In 2006 Veneto was once again Italy's leading region for international trade; its propensity towards export, i.e. the ratio between export value and regional added value, is 36.9% against a national average of 25.2%.
The province of Vicenza maintained its lead in the regional export ranking with a share of 29.9% and a propensity towards export that is just over 63 percentage points. Treviso was the second leading province for propensity towards export with 44.8% of the added value produced; then came Belluno with 42.4%, Verona with 32.5%, Padova with 30.2%, and Venezia with 20.8%. Rovigo was still the province with the lowest propensity towards export with figures of just over 17 percentage points.

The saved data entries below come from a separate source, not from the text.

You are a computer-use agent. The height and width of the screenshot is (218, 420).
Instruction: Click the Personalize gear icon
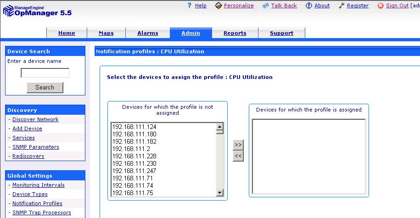pyautogui.click(x=218, y=6)
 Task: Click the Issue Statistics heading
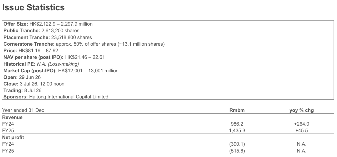click(33, 7)
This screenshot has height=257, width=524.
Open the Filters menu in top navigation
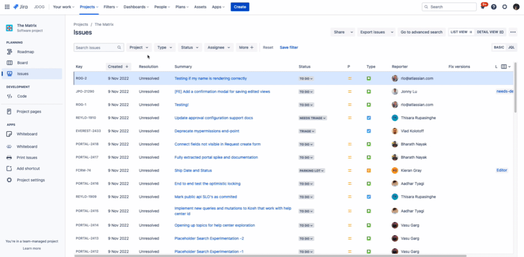click(111, 7)
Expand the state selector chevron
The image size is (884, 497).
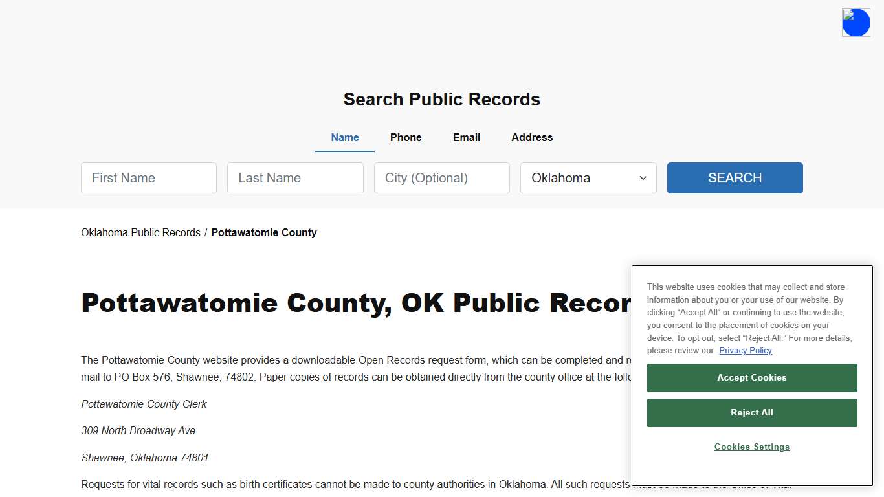coord(643,177)
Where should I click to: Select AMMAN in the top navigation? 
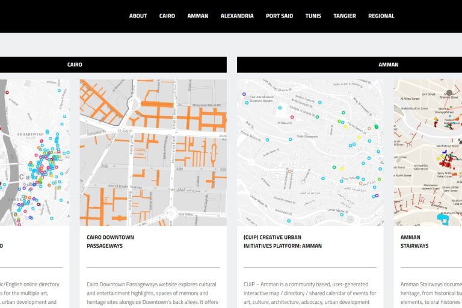coord(198,16)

Analysing the five-year period in question reveals that five provinces out of seven saw their propensity towards export increase: Belluno had the highest growth with a 7.7% increase on 2001; then came Vicenza with a 2.3% increase, followed by Padova up 1.5%, Verona up 1.1%, and Rovigo up 0.5%. Propensity towards export in Treviso dropped by 1.7%, as it did in Venezia, where it fell by 4.3%. The drop in Venezia was due to a fall in the value of provincial exports in the aerospace vehicle industry.
(Figure 15.13) The level of education and culture is an essential issue when evaluating an area's quality of life. The ability to learn and to go onto higher education is a key part of a person's life and can also affect quality. If a local population has a good level of education and culture, then this will be transferred to enterprises in macroeconomic terms in the shape of qualified human resources.
The province of Padova has excellent levels and has proved it has solid foundations in training and schooling: the province has the highest number of young people aged 19 years old and over who have a upper secondary diploma; it also has the highest number of graduates per inhabitant.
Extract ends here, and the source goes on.